Document text:
-- Start --

The 5th Cavalry Division (5. Kavallerie-Division) was a unit of the German Army in World War I. The division was formed on the mobilization of the German Army in August 1914. The division was dissolved in February 1918.

Combat chronicle 
It was initially assigned to I Cavalry Corps, which preceded the 3rd Army on the Western Front. In October 1914, it was transferred to the Eastern Front. From 14 July 1915 to 1 September 1915, it was designated as Cavalry Corps Hendebreck. It was dismounted in October 1916 and dissolved on 27 February 1918.

A more detailed combat chronicle can be found at the German-language version of this article.

Order of Battle on mobilisation 
On formation, in August 1914, the component units of the division were:

9th Cavalry Brigade (from V Corps District)
4th (1st Silesian) Dragoons "von Bredow"
10th (Posen) Uhlans "Prince August of Württemberg"
11th Cavalry Brigade (from VI Corps District)
1st (Silesian) Life Cuirassiers "Great Elector"
8th (2nd Silesian) Dragoons "King Frederick III"
12th Cavalry Brigade (from VI Corps District)

-- End --

Entries for finding text and elements:

-- Start --

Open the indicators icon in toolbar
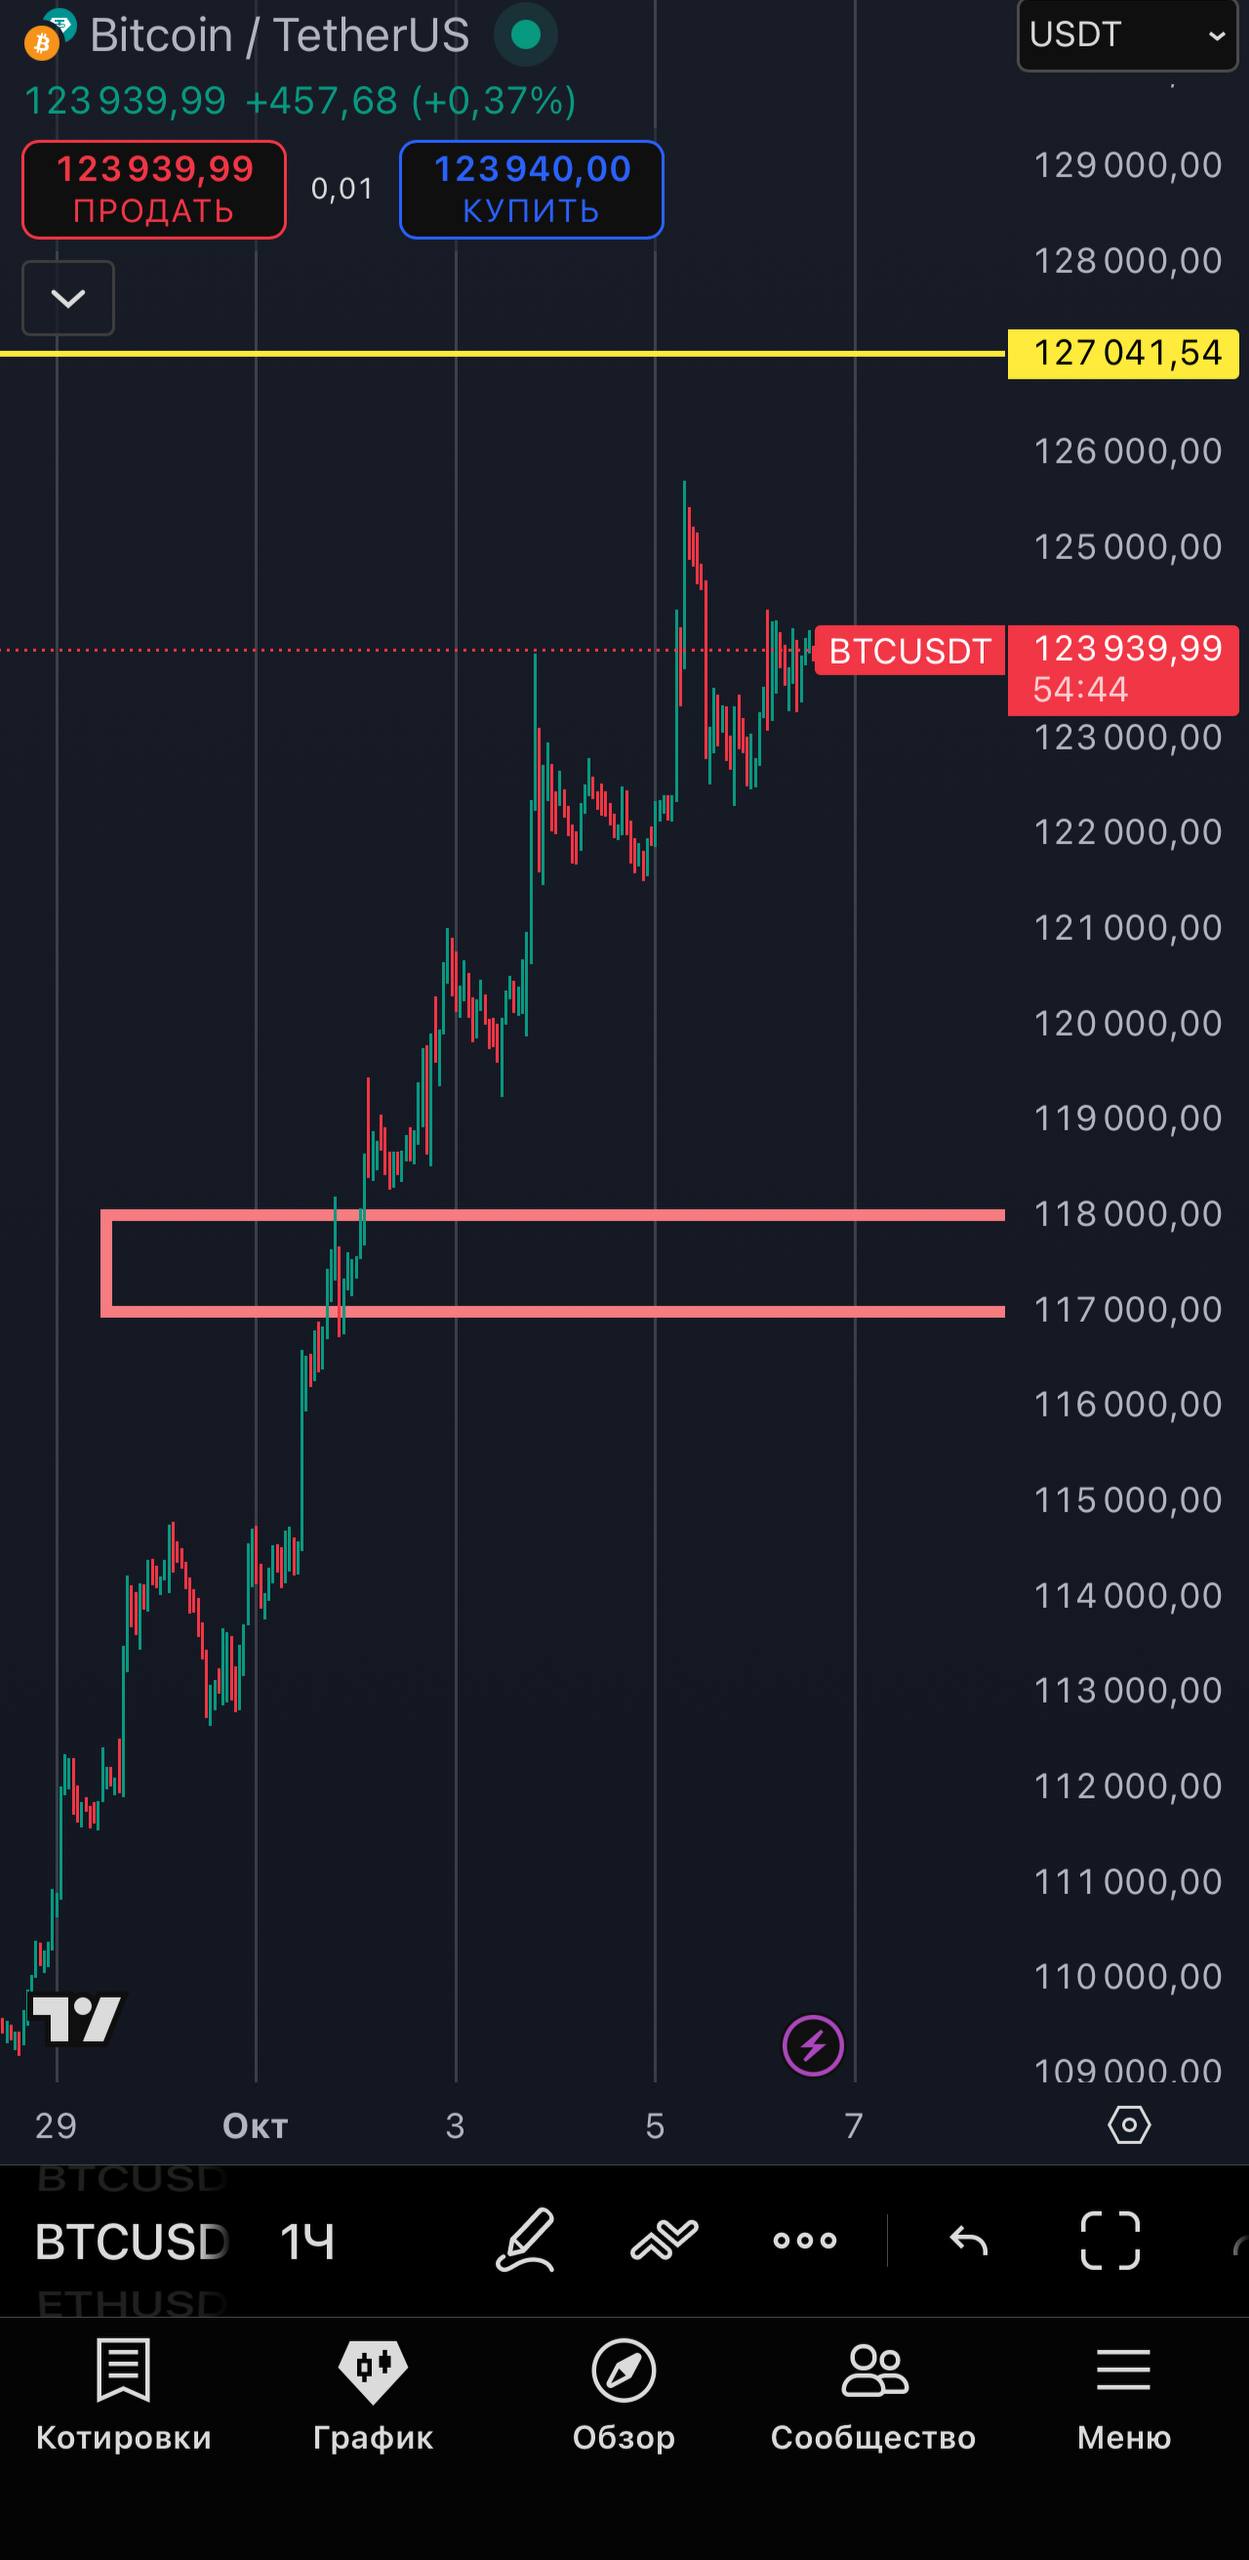 point(664,2240)
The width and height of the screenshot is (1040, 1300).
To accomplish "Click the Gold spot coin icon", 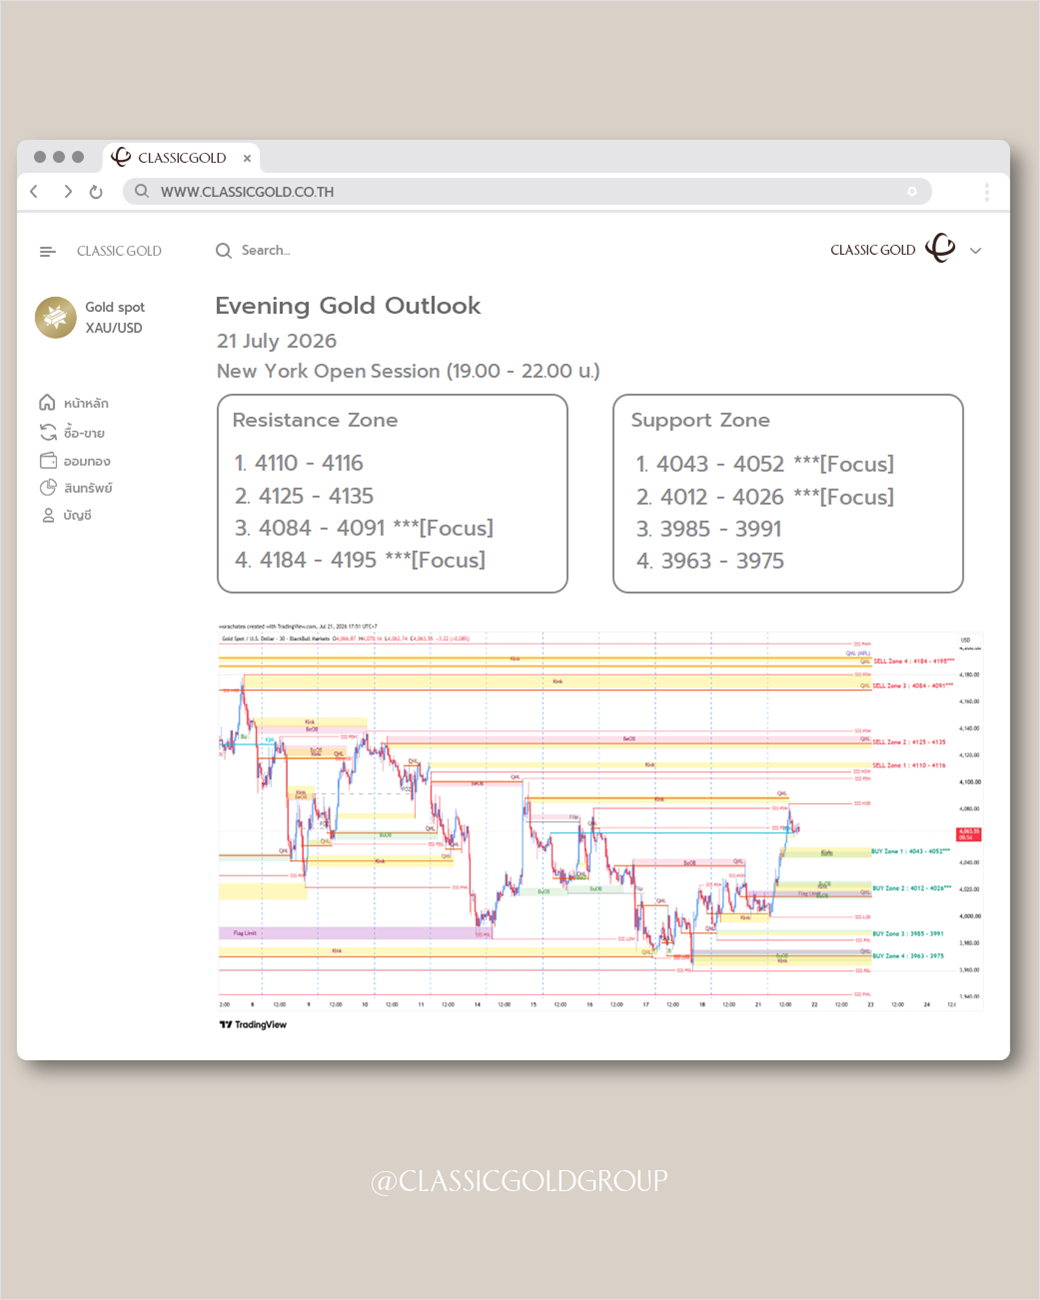I will [x=56, y=317].
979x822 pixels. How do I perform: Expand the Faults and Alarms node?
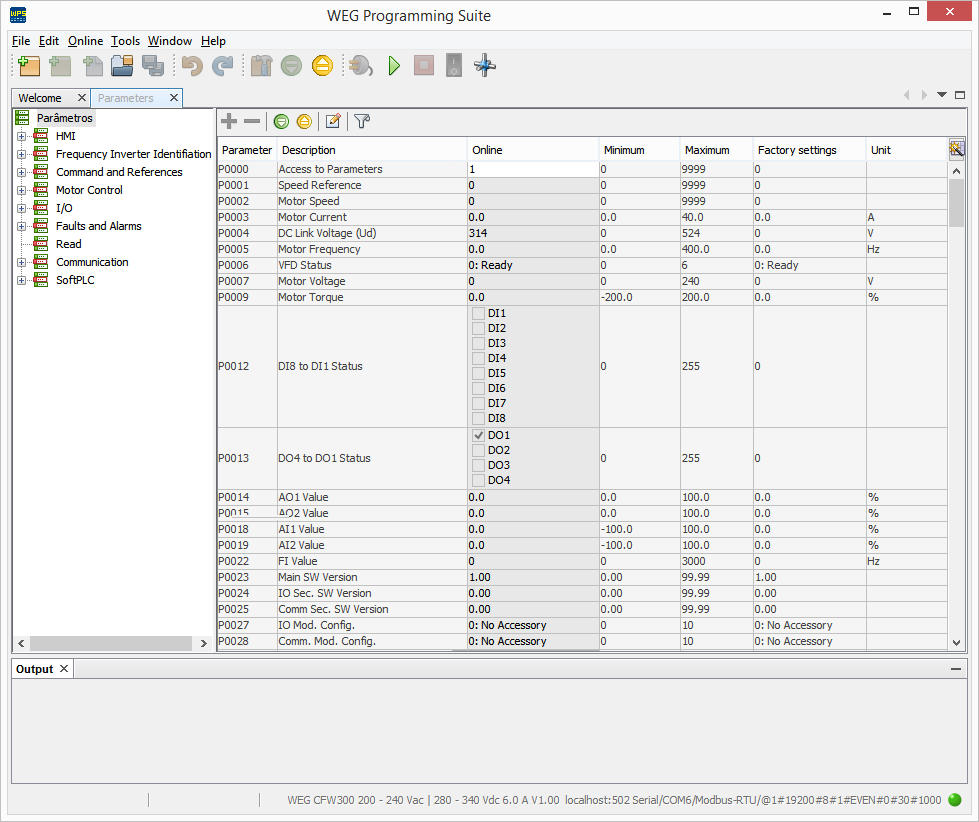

-- End --

Tasks:
(1) On what date was the 5th Cavalry Division dissolved, according to the division history?
(2) List every cavalry brigade named in the order of battle on mobilization in the division history.
(3) Rewrite the part of the division history that opens with "9th Cavalry Brigade" and closes with "12th Cavalry Brigade (from VI Corps District)", substituting "Military District" for every instance of "Corps District".
The listing is separate material and has nothing to do with the division history.

Completed exercise:
(1) 27 February 1918

(2)
9th Cavalry Brigade
11th Cavalry Brigade
12th Cavalry Brigade

(3)
9th Cavalry Brigade (from V Military District)
4th (1st Silesian) Dragoons "von Bredow"
10th (Posen) Uhlans "Prince August of Württemberg"
11th Cavalry Brigade (from VI Military District)
1st (Silesian) Life Cuirassiers "Great Elector"
8th (2nd Silesian) Dragoons "King Frederick III"
12th Cavalry Brigade (from VI Military District)